| Page extract |
A few years ago I thought blogging was one of the silliest things I’d ever heard of.
It wasn’t until my friend Laura started her blog that my feelings changed (thanks l.mount!). I was obsessed with it. I couldn’t wait to read her days trials and tribulations as a new mother. When I learned that I was pregnant my obsession grew and I used her blog as a research tool for my future.
When I started my own blog I thought it would be a great way of keeping everyone up to date about Fiona without having to send out random emails to everyone all the time. But now, NOW I’ve found that it’s one of the cheapest forms of therapy out there. Not only do I read countless other blogs from mother’s with wee ones….trying to learn from their experiences or ease my own worries…but I’ve found that for whatever reason, writing down my problems and concerns and posting them to the cyber world seems to free my mind from them.
Since my post on “winter stew” I’ve found many kindred mothers….it seems that this feeling is nothing new. Whether stay-home or working full time this “new” life takes some adjusting to. Thank you to all that sent me their good energies and empathetic advice. I’m just about done simmering. I’ve finally accepted that I need to move past this, embrace where I’m at and find a new way to do things. I’ve come up with a plan to get me exercising once again, and if I can actually employ the plan I will start feeling better in no time. Greg gets home on wed. and hopefully that will help to spur me on.
The cyber world is good to me and it’s hourly rate seems very affordable!
your welcome.
The cyber world is great.. you can put it out there… and even if no one comments it seems to help a bit. !
Somewhere in my files I have a great quote about a man with many worries, “…but if he wrote it down, he could forget it.” If I ever unearth it, I’ll share the whole thing with you. And one other. “…In going where you have to go, and doing what you have to do, and seeing what you have to see, you dull and blunt the instrument you write with. But I would rather have it bent and dull and know I had to put it on the grindstone again and hammer it into shape and put a whetstone to it, and know that I had something to write about, than to have it bright and shining and nothing to say, or smooth and well-oiled in the closet, but unused.”

| Data provided |
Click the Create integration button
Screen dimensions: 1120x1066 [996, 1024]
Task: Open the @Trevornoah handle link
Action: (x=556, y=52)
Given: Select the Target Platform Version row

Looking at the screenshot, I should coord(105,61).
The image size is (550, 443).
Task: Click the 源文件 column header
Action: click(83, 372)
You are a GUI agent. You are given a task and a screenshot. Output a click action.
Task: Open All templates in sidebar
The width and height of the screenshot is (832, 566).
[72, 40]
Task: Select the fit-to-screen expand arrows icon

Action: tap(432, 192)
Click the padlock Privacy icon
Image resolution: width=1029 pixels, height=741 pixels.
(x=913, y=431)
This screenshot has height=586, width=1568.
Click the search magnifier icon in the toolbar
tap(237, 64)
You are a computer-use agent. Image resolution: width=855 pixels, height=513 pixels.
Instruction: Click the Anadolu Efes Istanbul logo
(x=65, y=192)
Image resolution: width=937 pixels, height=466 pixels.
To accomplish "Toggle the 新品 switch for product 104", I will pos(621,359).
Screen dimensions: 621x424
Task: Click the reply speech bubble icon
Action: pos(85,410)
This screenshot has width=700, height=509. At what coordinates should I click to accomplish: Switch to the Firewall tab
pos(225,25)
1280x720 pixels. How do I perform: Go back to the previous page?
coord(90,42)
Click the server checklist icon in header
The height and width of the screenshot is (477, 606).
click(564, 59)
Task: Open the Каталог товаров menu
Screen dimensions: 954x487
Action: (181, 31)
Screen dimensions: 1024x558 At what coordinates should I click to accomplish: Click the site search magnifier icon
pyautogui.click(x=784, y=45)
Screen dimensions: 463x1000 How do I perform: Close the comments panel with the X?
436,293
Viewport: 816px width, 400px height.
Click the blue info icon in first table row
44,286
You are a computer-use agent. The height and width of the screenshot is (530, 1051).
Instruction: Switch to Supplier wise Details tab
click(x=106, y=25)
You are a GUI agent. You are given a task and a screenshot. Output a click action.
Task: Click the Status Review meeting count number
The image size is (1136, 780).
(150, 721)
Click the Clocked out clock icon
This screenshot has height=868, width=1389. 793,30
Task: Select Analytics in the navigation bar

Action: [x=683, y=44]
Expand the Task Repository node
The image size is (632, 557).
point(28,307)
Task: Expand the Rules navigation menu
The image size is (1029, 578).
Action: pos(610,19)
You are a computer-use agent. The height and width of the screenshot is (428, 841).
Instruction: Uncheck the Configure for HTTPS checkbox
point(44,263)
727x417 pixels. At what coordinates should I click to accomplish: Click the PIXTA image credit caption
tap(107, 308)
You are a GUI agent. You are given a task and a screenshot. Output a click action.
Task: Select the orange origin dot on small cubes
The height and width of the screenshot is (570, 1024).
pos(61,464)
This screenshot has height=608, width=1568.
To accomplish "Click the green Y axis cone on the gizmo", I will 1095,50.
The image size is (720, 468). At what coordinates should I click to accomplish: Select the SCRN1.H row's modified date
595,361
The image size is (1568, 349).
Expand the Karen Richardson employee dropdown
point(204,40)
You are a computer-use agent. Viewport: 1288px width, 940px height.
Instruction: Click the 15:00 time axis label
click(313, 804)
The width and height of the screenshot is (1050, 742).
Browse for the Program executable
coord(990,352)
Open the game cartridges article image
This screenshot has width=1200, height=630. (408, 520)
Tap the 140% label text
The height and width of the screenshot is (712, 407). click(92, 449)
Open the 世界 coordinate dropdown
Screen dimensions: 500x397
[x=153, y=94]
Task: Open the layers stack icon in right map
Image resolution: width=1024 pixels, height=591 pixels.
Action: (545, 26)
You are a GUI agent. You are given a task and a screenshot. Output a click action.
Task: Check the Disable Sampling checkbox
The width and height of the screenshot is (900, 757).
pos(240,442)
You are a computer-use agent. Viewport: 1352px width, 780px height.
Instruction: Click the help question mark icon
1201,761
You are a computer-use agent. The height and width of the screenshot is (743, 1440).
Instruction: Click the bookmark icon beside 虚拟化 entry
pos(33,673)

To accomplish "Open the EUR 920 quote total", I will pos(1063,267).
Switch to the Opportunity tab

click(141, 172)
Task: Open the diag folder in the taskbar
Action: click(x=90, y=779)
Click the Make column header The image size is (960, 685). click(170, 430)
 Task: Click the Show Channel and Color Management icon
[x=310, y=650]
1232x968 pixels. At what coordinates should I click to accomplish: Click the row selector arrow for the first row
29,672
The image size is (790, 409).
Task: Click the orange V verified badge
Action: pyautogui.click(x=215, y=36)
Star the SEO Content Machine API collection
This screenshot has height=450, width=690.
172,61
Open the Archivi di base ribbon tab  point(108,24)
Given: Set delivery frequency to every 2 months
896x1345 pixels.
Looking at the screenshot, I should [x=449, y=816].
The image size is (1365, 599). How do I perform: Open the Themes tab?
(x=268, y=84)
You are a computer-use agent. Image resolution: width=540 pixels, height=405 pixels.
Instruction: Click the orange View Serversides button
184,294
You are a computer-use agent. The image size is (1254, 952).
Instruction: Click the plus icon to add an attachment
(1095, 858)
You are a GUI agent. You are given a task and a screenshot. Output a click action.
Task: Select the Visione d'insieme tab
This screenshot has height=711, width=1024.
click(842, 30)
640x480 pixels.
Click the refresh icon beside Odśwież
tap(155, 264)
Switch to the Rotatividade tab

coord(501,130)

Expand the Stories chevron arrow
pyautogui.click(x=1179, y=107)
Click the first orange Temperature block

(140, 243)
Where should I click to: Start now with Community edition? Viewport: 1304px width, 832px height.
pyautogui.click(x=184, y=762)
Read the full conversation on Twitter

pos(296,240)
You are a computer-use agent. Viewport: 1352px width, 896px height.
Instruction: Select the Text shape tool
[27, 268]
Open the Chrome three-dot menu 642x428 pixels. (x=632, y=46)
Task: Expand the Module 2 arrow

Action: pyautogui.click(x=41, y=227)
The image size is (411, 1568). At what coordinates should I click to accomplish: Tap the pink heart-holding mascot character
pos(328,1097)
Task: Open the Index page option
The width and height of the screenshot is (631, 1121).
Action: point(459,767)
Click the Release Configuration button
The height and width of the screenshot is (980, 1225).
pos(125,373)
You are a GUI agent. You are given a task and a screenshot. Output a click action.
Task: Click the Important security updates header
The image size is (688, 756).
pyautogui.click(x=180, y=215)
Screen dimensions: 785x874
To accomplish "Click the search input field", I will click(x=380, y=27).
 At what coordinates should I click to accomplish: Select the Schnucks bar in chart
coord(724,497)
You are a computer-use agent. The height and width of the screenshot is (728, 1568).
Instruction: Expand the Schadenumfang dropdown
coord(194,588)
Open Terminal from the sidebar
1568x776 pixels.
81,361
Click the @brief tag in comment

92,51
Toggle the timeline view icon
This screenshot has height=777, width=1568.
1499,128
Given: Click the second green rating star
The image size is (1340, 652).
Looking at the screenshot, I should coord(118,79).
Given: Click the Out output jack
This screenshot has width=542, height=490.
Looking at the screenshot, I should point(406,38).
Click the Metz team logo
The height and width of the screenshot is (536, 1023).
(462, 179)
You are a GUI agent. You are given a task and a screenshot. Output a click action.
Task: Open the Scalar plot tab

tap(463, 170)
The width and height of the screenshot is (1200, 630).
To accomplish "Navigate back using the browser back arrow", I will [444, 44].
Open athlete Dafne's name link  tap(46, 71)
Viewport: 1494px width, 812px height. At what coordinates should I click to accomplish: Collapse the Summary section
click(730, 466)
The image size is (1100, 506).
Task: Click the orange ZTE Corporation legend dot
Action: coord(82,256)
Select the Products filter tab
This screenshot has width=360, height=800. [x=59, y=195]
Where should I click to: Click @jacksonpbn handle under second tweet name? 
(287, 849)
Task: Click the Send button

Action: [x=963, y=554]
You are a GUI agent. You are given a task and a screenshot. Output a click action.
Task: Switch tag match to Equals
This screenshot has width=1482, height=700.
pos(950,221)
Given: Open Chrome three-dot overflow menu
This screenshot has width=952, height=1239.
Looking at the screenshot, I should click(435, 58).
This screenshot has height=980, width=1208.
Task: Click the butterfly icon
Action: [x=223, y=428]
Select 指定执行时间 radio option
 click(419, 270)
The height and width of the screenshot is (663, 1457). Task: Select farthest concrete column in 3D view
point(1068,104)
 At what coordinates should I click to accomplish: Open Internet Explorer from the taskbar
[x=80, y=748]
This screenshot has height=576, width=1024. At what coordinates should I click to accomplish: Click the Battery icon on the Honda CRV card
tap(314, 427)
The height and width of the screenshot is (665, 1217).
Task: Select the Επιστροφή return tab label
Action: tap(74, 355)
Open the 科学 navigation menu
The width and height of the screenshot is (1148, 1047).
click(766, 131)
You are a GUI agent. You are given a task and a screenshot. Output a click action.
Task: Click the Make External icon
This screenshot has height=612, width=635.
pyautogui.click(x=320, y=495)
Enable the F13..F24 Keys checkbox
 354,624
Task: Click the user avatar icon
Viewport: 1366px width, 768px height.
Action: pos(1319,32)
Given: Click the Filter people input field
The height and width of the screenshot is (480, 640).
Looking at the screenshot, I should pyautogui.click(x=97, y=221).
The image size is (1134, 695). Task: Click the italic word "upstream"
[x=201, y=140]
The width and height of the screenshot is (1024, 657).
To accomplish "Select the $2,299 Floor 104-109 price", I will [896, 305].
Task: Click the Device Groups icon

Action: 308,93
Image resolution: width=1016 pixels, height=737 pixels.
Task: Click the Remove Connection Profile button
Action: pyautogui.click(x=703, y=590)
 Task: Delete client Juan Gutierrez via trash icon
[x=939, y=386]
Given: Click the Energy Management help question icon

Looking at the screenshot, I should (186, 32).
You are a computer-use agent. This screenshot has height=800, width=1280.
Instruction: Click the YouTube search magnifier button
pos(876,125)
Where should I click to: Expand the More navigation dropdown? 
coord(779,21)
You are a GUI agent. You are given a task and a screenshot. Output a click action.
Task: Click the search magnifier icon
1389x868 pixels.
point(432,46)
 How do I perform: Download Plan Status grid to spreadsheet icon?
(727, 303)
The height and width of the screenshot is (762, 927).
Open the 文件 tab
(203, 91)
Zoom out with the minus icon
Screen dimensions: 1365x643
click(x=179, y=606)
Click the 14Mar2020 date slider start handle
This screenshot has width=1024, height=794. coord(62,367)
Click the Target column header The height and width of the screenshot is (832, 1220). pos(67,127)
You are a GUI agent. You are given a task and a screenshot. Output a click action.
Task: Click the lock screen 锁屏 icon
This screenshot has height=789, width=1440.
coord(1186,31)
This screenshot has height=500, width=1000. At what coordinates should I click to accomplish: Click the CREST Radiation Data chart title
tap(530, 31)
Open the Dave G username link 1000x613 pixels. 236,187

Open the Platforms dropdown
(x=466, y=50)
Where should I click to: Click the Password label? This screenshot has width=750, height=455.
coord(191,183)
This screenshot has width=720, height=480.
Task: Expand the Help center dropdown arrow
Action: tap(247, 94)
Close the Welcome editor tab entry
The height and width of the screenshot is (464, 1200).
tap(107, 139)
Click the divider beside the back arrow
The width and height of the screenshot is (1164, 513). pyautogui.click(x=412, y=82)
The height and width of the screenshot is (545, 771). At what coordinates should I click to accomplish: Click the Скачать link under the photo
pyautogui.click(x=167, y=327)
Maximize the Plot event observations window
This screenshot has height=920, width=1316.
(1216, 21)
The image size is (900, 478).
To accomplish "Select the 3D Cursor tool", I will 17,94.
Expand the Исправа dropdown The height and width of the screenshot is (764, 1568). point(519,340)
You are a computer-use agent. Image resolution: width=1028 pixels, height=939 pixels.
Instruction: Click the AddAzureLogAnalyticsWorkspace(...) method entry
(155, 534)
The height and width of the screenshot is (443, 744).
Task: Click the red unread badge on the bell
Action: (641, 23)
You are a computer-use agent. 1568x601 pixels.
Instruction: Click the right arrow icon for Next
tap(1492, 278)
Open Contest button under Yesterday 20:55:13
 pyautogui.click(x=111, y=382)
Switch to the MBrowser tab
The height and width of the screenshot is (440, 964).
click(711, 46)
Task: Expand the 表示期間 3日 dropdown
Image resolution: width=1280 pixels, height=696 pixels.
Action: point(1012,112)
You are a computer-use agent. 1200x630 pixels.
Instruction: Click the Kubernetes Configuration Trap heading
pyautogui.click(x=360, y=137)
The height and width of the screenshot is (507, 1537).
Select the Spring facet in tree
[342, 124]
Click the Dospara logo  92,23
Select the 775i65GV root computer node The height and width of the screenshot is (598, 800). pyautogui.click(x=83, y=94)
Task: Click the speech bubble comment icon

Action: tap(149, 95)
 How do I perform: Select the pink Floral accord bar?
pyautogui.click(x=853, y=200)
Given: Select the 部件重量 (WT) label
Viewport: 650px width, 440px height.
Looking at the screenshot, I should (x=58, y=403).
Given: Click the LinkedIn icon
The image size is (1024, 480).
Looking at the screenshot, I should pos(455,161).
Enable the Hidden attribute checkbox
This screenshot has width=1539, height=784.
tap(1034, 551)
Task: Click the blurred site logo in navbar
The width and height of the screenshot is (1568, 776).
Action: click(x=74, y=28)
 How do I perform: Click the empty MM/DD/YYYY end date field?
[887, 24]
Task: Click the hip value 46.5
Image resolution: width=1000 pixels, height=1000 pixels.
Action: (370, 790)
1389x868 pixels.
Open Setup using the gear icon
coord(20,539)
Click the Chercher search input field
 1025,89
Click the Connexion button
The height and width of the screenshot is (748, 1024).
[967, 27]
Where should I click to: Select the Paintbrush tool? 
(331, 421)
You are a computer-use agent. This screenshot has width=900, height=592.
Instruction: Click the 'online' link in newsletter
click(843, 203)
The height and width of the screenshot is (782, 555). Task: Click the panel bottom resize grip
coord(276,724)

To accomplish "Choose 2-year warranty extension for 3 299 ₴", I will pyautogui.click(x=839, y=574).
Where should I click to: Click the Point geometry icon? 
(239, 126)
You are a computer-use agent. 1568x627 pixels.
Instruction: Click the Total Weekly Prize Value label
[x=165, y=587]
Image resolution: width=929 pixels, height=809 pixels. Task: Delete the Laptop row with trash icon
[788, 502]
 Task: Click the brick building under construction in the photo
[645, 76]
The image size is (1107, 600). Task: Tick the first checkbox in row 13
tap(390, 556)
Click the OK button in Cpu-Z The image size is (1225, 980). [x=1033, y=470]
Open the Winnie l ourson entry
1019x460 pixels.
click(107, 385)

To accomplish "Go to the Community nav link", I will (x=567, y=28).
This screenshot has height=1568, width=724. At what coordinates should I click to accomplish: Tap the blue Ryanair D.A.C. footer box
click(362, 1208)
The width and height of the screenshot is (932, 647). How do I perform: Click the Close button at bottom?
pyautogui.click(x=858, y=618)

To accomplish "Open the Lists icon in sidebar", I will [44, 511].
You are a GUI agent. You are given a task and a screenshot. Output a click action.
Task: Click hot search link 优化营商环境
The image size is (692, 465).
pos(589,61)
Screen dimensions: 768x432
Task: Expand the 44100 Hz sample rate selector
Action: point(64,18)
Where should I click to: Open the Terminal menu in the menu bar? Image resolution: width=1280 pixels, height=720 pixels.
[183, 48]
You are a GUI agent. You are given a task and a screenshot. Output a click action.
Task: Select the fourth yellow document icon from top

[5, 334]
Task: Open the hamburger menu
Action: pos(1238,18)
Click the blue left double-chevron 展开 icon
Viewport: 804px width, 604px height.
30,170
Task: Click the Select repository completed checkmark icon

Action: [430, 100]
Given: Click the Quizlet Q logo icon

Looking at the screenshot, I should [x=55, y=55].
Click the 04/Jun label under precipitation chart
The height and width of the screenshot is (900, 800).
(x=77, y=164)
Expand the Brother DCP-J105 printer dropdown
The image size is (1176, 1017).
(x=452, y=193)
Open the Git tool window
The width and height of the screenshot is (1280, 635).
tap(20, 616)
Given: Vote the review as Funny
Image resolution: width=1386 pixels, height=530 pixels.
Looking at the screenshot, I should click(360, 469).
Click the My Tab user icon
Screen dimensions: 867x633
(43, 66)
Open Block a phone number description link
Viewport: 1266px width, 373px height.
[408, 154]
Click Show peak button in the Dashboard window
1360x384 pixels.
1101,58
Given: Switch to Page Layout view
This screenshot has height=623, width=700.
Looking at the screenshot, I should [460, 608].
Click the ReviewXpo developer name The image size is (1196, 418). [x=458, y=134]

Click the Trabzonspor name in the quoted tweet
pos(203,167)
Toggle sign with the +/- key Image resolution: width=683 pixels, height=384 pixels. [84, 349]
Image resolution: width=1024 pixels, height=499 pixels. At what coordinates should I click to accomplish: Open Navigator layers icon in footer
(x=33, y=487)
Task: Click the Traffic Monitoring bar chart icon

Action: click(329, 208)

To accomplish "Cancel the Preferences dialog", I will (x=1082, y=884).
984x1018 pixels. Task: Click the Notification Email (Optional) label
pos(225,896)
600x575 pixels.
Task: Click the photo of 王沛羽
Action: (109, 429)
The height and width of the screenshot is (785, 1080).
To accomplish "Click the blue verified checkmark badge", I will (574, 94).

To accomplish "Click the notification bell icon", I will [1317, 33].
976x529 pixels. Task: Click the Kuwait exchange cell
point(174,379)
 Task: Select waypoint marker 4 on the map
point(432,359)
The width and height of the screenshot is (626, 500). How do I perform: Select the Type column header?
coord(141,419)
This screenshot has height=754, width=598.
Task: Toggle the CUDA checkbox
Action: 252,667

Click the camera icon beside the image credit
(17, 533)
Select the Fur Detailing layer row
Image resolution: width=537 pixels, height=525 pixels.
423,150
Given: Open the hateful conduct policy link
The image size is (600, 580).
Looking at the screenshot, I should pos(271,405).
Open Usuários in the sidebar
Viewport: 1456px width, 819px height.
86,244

| Requirement |
According to the blog post, why did the writer start a blog of her own? Answer in one to three sentences. The entries have no connection to the blog post.

| Result |
She thought it would be a great way to keep everyone up to date about Fiona. That way she would not have to keep sending random emails to everyone.